Source extract:
◆ ◆ ◆ ◆ ◆
Skip to content

feat: RPC timeout exception and fix main's blocking on writing to sockets#3942

Merged
as51340 merged 22 commits intomasterfrom
feat/rpc-timeout-exception
Mar 30, 2026
Merged

feat: RPC timeout exception and fix main's blocking on writing to sockets#3942
as51340 merged 22 commits intomasterfrom
feat/rpc-timeout-exception

Conversation

@as51340
Copy link
Copy Markdown
Contributor

@as51340 as51340 commented Mar 20, 2026

What

Adds end-to-end RPC timeout detection and error propagation for storage transactions (data replication). When a replica becomes unresponsive during replication, the main instance now detects the timeout at the TCP/socket level and surfaces a distinct
TimeoutReplicationError through the storage commit path, ultimately throwing a ReplicationException with an actionable message to the user. Previously, all replication failures (timeout, connection reset, protocol error) were collapsed into a single generic error.

Additionally, introduces a configurable replication_mode parameter to the HA stress test infrastructure and a new rpc_timeout stress workload that uses iptables to simulate network partitions.

Also fixes a scenario in which main would block because sending data to replica would've been blocked. This is solved by introducing TCP_USER_TIMEOUT parameter.

Why

In HA clusters, when a SYNC or STRICT_SYNC replica goes down or becomes unreachable, the main instance's send() would block for minutes (default TCP retransmission timeout) before failing. Users had no way to distinguish a timeout from other replication failures,
making diagnosis difficult. With TCP_USER_TIMEOUT set on sockets, the kernel tears down the connection within seconds, and the distinct error type lets users understand the root cause immediately.

How

The change threads timeout information through four layers:

  • Socket layer (src/io/network/socket.cpp): Adds SetUserTimeout() (TCP_USER_TIMEOUT) and WaitForReadyWrite() with timeout detection. Socket Write() now returns std::expected<void, ClientCommunicationError> distinguishing TIMEOUT_ERROR from
    GENERIC_ERROR.
  • RPC layer (src/rpc/client.hpp, src/rpc/exceptions.hpp): Introduces RpcTimeoutException (sibling of GenericRpcFailedException, both inherit RpcFailedException). StreamHandler::SendAndWait()/SendAndWaitProgress() and the SLK write callback translate
    socket timeout errors into RpcTimeoutException. Adds InProgressRes to the generic RPC messages layer (moved from storage-specific rpc.hpp).
  • Replication layer (src/storage/v2/replication/): ReplicationStorageClient::FinalizePrepareCommitPhase() and FinalizeTransactionReplication() catch RpcTimeoutException separately and return ClientCommunicationError::TIMEOUT_ERROR.
    TransactionReplication::ShipDeltas() returns std::expected<void, ClientCommunicationError> (was bool) and prioritizes timeout errors over generic errors when aggregating across replicas.
  • Storage/interpreter layer (src/storage/v2/inmemory/storage.cpp, src/query/interpreter.cpp): InMemoryStorage::Commit() maps ClientCommunicationError::TIMEOUT_ERROR to TimeoutReplicationError{} in the StorageManipulationError variant. The interpreter's
    commit path checks for TimeoutReplicationError and throws ReplicationException(rpc::kRpcTimeoutMsg).
◆ ◆ ◆ ◆ ◆
[Stored data entries]
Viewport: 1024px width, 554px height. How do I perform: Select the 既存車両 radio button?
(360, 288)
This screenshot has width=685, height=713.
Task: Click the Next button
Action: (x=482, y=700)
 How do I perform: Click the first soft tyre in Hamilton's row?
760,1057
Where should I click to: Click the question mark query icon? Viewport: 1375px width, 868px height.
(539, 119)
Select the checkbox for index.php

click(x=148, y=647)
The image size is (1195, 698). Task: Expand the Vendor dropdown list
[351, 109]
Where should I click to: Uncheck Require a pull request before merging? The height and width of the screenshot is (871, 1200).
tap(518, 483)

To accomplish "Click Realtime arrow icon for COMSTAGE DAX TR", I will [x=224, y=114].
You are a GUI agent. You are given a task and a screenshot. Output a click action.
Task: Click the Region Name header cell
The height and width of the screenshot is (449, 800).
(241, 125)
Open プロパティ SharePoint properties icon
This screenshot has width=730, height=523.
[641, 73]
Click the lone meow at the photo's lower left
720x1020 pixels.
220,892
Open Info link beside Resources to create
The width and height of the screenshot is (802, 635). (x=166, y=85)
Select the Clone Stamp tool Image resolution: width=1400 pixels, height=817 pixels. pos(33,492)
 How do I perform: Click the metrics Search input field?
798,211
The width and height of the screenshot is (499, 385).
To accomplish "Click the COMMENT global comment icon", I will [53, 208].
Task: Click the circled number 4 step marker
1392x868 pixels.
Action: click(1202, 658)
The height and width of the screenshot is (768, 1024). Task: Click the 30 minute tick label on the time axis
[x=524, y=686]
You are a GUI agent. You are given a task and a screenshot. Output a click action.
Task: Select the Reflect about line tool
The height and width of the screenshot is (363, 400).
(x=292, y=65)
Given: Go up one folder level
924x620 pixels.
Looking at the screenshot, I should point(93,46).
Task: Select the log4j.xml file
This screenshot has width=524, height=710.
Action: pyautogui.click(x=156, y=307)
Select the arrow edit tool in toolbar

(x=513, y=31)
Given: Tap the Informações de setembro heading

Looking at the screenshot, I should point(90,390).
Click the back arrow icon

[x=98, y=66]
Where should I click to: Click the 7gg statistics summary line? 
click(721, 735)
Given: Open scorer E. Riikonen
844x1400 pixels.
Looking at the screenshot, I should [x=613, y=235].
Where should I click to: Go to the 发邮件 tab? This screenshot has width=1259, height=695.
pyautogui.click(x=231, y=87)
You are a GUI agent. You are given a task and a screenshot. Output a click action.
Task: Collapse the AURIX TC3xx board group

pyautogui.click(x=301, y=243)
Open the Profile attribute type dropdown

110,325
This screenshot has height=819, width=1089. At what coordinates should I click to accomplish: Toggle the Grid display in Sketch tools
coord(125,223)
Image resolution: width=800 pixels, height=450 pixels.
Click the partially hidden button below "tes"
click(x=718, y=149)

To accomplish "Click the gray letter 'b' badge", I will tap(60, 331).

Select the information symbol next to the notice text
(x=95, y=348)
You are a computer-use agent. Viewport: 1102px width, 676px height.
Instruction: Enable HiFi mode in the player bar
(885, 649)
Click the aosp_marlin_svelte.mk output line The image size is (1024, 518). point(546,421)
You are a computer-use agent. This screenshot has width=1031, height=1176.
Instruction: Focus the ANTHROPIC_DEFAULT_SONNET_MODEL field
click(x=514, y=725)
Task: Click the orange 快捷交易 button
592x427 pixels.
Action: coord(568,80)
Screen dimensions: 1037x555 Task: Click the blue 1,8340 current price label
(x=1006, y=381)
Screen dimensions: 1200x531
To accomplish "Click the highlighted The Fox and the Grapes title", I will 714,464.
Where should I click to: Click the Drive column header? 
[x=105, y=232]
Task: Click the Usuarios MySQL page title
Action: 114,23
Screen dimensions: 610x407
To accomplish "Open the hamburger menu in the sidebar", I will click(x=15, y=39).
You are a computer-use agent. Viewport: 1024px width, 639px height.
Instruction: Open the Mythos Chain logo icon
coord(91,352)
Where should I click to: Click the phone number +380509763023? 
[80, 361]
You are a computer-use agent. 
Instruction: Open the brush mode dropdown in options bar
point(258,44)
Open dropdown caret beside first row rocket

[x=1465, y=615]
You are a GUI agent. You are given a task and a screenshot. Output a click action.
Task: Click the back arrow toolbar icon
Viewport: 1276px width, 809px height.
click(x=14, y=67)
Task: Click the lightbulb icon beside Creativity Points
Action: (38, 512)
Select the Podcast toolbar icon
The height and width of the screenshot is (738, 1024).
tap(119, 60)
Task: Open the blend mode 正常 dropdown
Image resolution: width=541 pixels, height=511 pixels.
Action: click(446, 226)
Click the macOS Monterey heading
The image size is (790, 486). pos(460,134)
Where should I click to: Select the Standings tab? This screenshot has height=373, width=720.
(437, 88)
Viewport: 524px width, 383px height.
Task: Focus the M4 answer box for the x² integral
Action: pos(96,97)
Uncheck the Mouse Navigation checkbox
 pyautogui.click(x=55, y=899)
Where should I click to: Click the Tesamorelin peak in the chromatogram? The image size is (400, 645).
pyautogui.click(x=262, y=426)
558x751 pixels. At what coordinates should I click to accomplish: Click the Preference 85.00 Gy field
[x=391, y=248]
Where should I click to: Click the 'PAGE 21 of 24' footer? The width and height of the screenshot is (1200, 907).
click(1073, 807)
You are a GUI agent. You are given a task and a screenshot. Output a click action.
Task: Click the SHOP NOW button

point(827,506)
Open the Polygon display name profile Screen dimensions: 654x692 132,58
◆ ◆ ◆ ◆ ◆
Task to carry out: Name each layer that the pull request says the change threads timeout information through. The data is not needed for the task.

Your solution: The socket layer, the RPC layer, the replication layer, and the storage/interpreter layer.